When he knew that his children’s overnight summer camps were a final no-go — another thing done in by the coronavirus pandemic — Jeff Heftman drew on experiences from his youth. It was time to introduce his family, too, to the Boundary Waters Canoe Area Wilderness.
“The Boundary Waters came to the forefront,” said the attorney from Glencoe, Ill. “I had always wanted to go back.”
Until earlier this month, it’d been a 20-year hiatus. Heftman recalled his first trip and subsequent ones he took while he was in his teens and early 20s, with his father, Ron, and brother Larry. They’d hit the road from Chicago. Retracing miles and memories, Heftman returned to a familiar launch spot, too, this time — Hungry Jack Outfitters off the Gunflint Trail — with his wife, Michele, and their children Nathan, 13, and Dalia, 9.
Heftman said his family are campers, but he knew this was new terrain. They entered the BWCA at Cross Bay Lake and came out after several days, feeling satisfied and a sense of accomplishment. They’d even hoped to stay in an extra day.
“It was really nice to introduce a place that so meaningful, and I’d had such great experiences,” said Heftman, 45.
Dave Seaton, who with his wife, Nancy, runs Hungry Jack Outfitters, said the Heftmans’ story is commonplace this summer as people look for alternatives outdoors amid the pandemic. People are arriving from all points to paddle into the wilderness for the first time. Or, like the Heftmans, they are returning with their own first-timers after years away. Updating their chapters and writing new ones in the wilderness story.

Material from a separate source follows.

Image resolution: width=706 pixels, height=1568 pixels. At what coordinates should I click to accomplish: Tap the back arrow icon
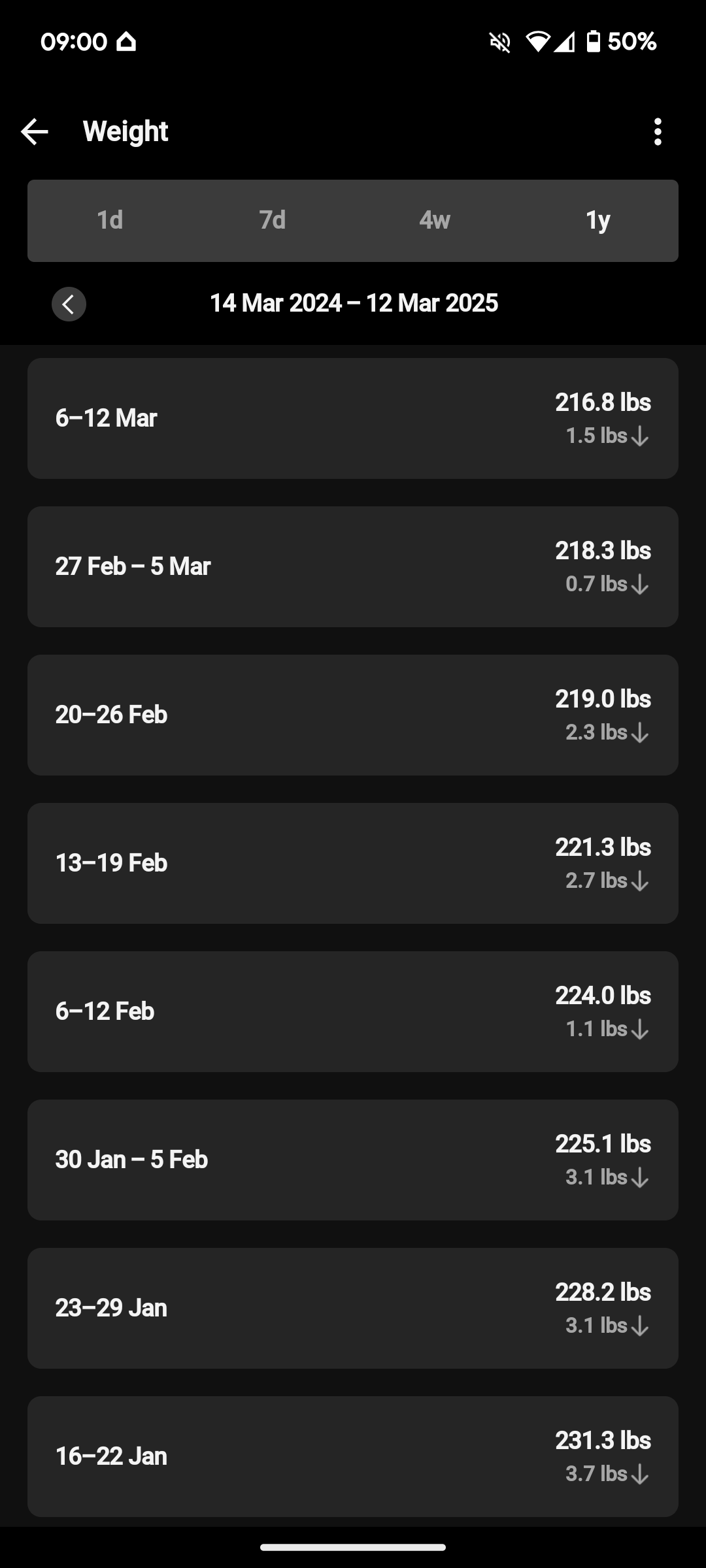point(35,132)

Seaton acknowledged some of the boorish behavior documented in the BWCA and other long-coveted places. Yet, encountering returning families he hasn’t seen in years, including new generations, and earnest newcomers who haven’t seen the North Woods and water has been restorative. He said the visits are energizing him in a busy, unorthodox season.
“We’ve seen lots and lots of families coming here. I outfitted their parents and them when they were kids, and now they are coming here with their children because they can’t go to Banff and they can’t go to Disneyland and they can’t go to Southern California,” he added. “So this is the year we are going to bring our kids and show them what the wilderness in their own backyards is like. It’s been really great.”

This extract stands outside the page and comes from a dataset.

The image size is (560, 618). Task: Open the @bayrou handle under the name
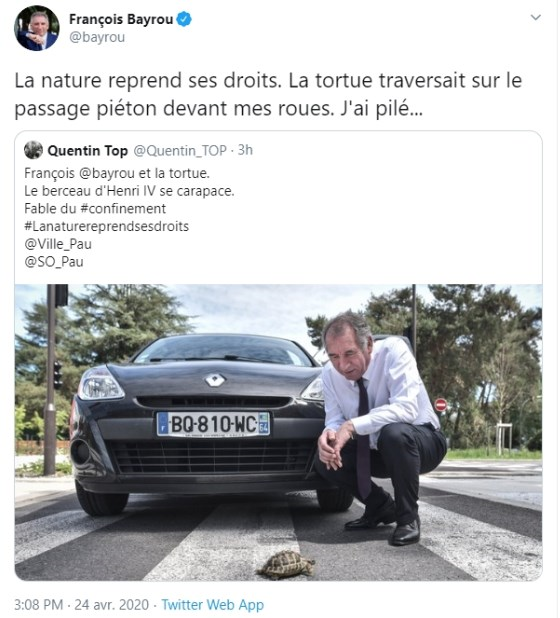point(97,37)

Kevin Murphy of Minneapolis said his family might normally celebrate the birthday of his oldest son, Theo, with pool play at the Wisconsin Dells, but this year they are marking his Sept. 5 milestone at a revered playground. Murphy will take Theo, who’s turning 8, and his brother, Finn, 6, for a long weekend next month. It’ll be new for the boys, but familiar turf for Dad.
Murphy, 44, said he first went to the BWCA on a father-son trip when he was 11 or 12, and it’s been 20 years since his last paddle there. He’s shared stories with his boys in recent years and looked forward to introducing them. Given the grip of the pandemic, the timing was right to swap birthday tradition for a different gift — nature.

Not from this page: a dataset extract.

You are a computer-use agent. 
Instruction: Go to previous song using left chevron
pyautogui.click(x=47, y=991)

“I lobbed it out as an idea, which quickly in his mind turned into reality,” he said, laughing. “I thought, I better get on this and make it happen.”
His son hasn’t stopped talking about the trip.
Murphy said through the years he’s thought about his desire to return. Now, he excited to see the region again, and to see it through the eyes anew through his boys’ experiences.
“It’s important,” said Murphy. “We have this amazing place up there. I just think it is so special. I want to make it part of my life again and part of theirs, and hopefully they appreciate it.”
Seaton, the longtime outfitter, is upbeat about this summer, even while anticipating a September that he said will be far busier than normal. He said his customers have returned visibly healthier, less stressed. The experience has been powerful for all.
“I can be a glass-half-empty kind of guy, and this summer working with all these families and helping people out, it’s just been really positive. I feel great at the end of every day right now.”
He is hoping that in their escape, visitors experience something deeper.
“This is reminding Minnesotans how important the Boundary Waters is,” Seaton said, “and I really hope that this gets them to be more supportive of protecting the Boundary Waters and protecting the watershed. What would happen if this were all gone, if we didn’t have this in our backyard, next summer?”
To be sure, it’s a question that will resonate more deeply with visitors like the Heftmans and Murphys.